Die Kampfkunst bezeichnet man Fertigkeiten und Techniken die zur Selbstverteidigung dienen. Viele von ihnen, die man heute im Sport praktiziert, haben Elemente von Kampfarten aus China, Indien und Japan. Auch wenn es zahlreiche verschiedene Kampfarten gibt so haben sie doch alle gemeinsam, dass sie den Lehrlingen beibringen, wie sie sich mit Hilfe von bloßen Händen und Füßen verteidigen oder auch andere schützen können. Die meisten heute bekannten Kampfsportarten kommen aus Asien und sind stark vom Buddhismus beeinflusst. Viele ihrer Schüler glauben, dass Bodhidharma, ein buddhistischer Mönch aus Indien des 5. Jahrhundert, das Konzept des Zen Buddhismus zu den Shaolin Mönchen in China brachte. Seit dem wird bei dem Kampf auf Ehre, Erleuchtung und Spiritualität wert gelegt.

Manche Schüler glauben, dass der Buddhismus die moralischen und spirituellen Grundlagen der Kampfkunst sind. Der Buddhismus gibt hier den ethischen Rahmen, dass die Kampfkunst nur dann angewendet werden sollte, wenn es um die Selbstverteidigung geht und man unterlegen ist. Außerdem wird den Lehrlingen Respekt und Zurückhaltung gegenüber des Feindes beigebracht.

Auch das Praktizieren der Meditation im Buddhismus spielt eine wichtige Rolle in der Kampfkunst. Meditation gibt der Person eine Selbst-Erkennung und Selbstbeobachtung, die ihr erlaubt, ihre eigenen Fähigkeiten genauso wie die Umwelt besser einzuschätzen. Dadurch kann die Person klar denken und ihre Energie auf eine einzige Sache konzentrieren.

Zen erlaubt Kampfkunstlehrlingen nicht nur, eine ganz bestimmte Kampfart perfekt auszuführen, sondern auch Flexibilität und sich auf andere Eventualitäten einzustellen.
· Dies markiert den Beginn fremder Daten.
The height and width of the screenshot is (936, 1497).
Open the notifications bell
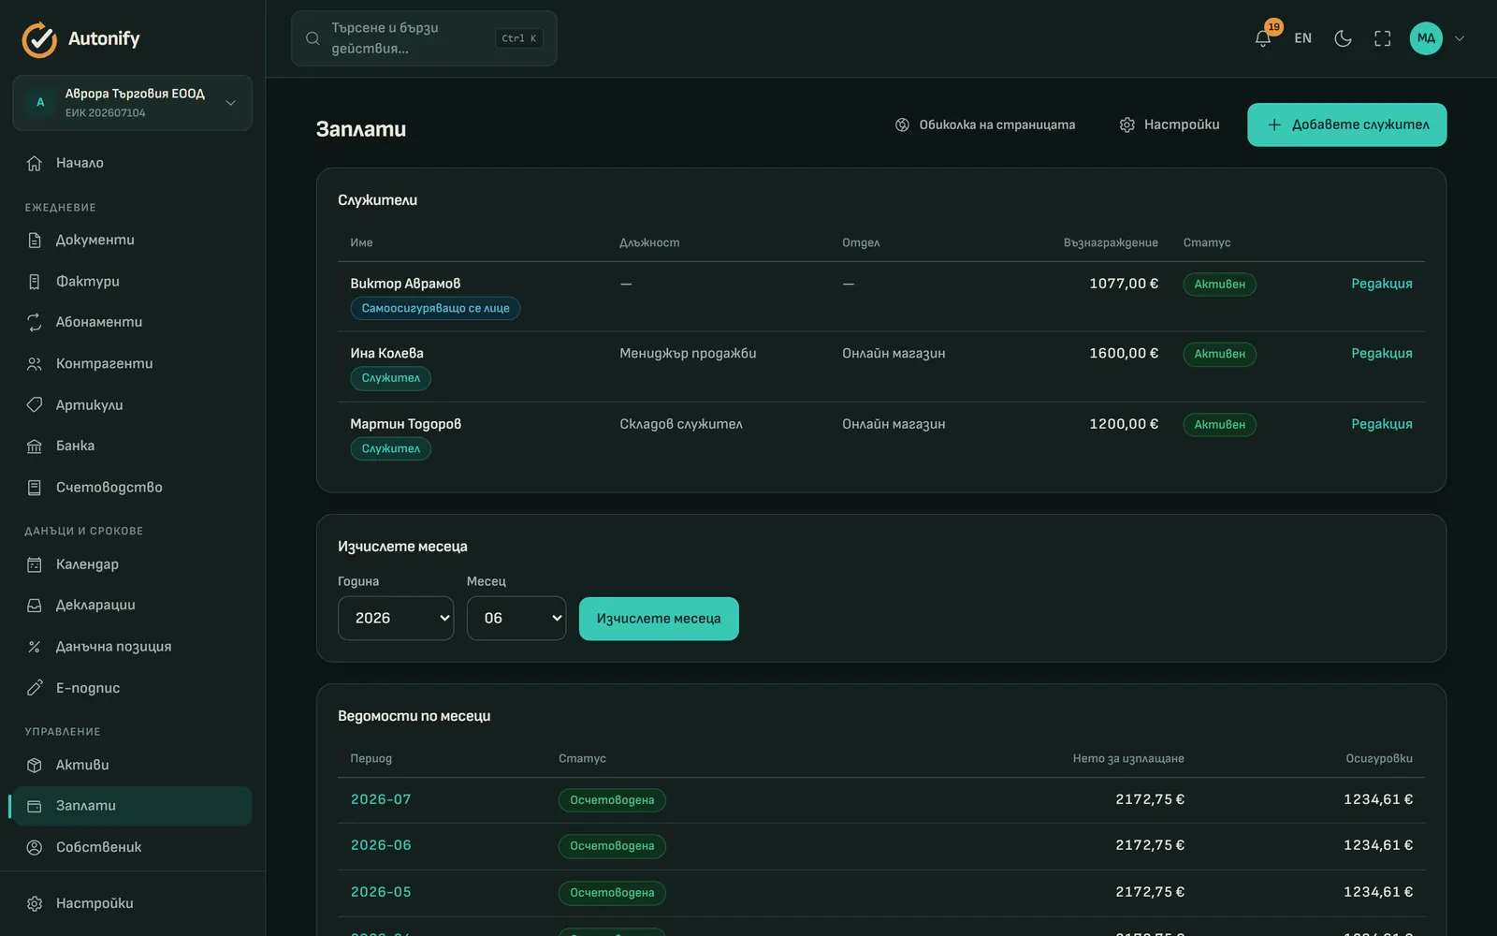[x=1263, y=38]
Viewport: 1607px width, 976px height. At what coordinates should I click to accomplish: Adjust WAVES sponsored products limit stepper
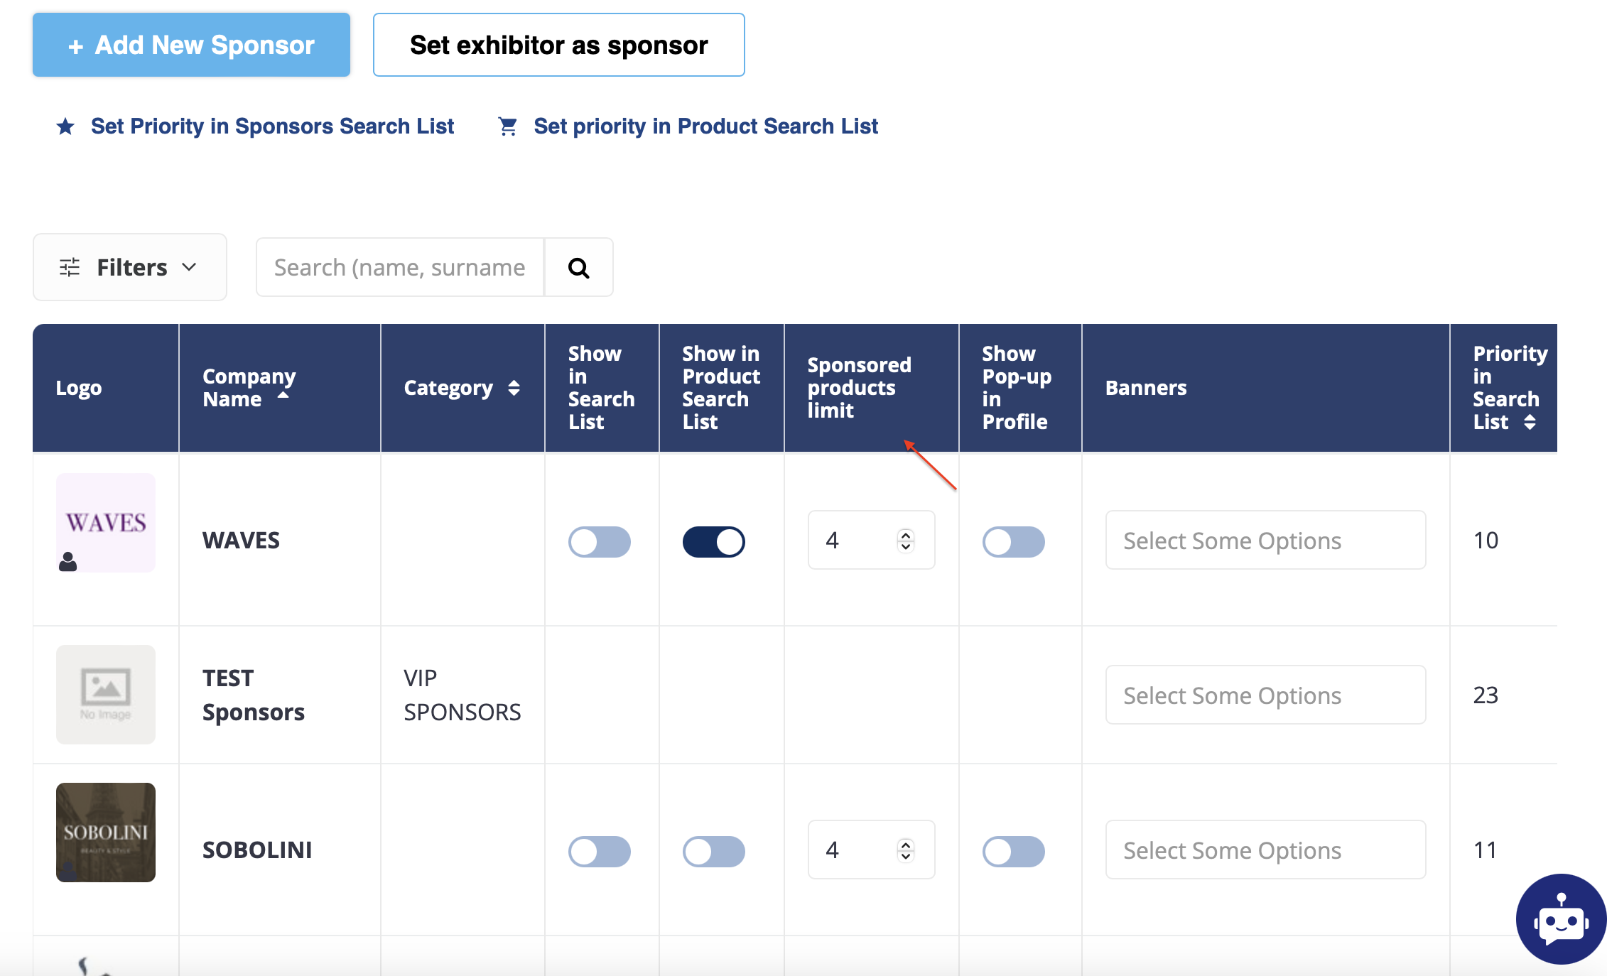point(905,541)
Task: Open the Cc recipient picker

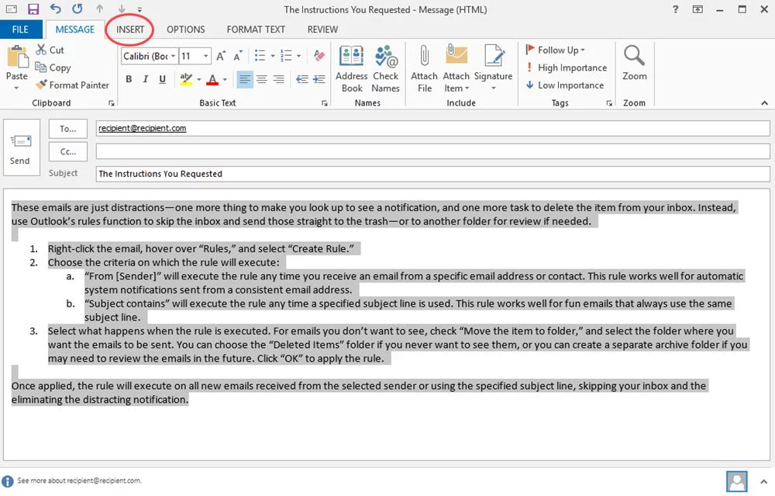Action: point(67,151)
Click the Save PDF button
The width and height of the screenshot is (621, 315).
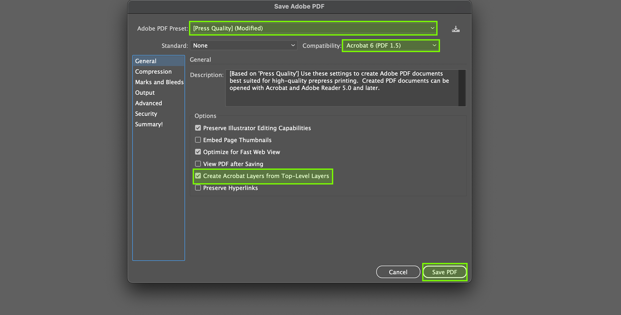click(445, 272)
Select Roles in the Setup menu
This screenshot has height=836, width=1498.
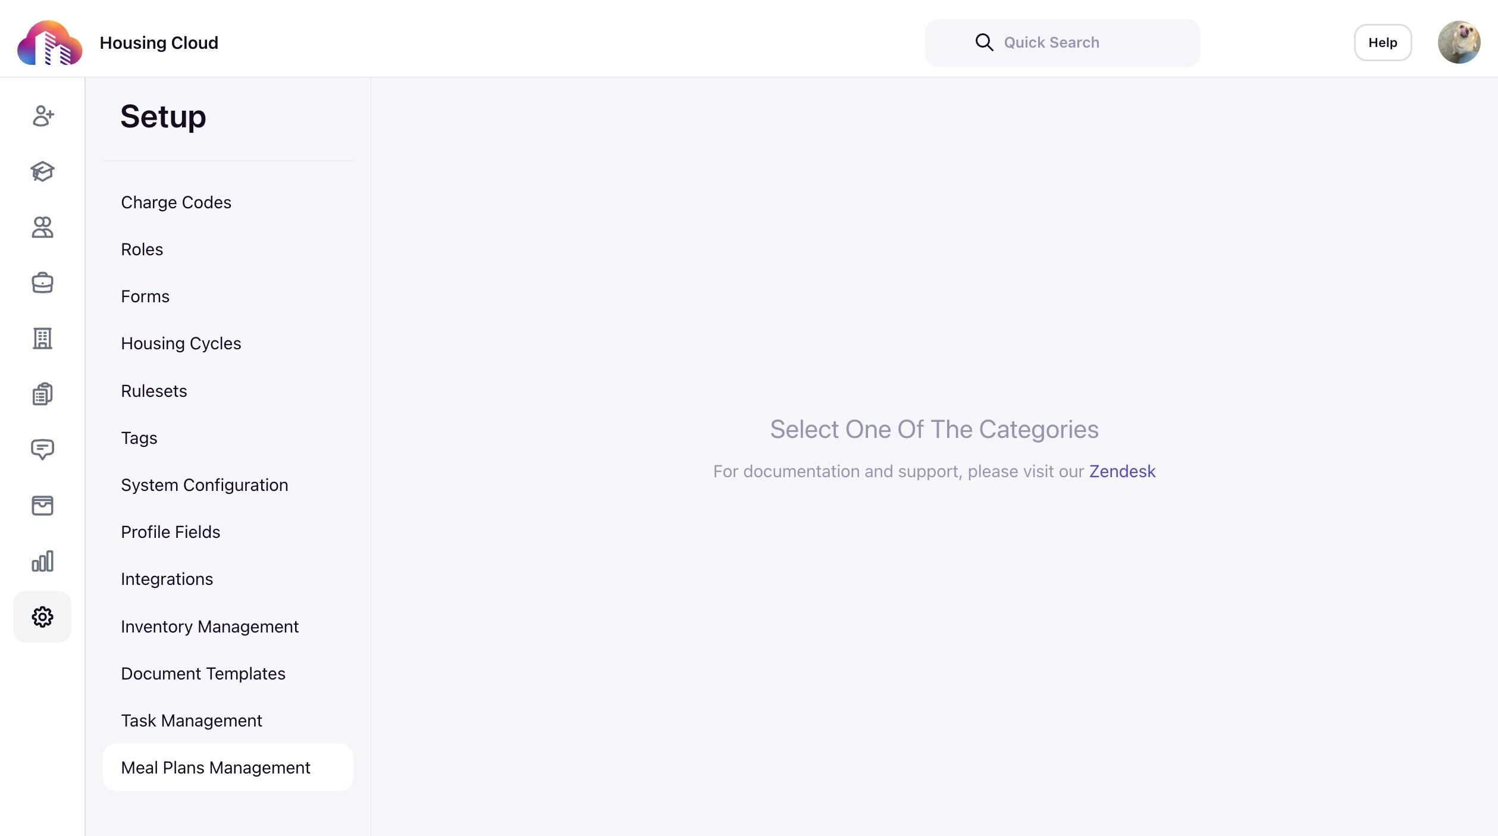point(142,249)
Auch wenn viele dieser Disziplinen schon lange vor Ankunft des Buddhismus in China und Japan entstanden, so haben die Entfernung vom Materialismus, Selbstaufgabe und die Suche nach der Erleuchtung jedoch alle viel von den buddhistischen Lehren.
Trotz dass viele meinen, dass der Buddhismus nichts mit der Kampfkunst und ihrer Entwicklung zu tun hat, so wird doch jeder mit einer offenen Sicht und einem Verständnis des Konzepts schnell sehen, dass es durchaus viele Zusammenhänge gibt.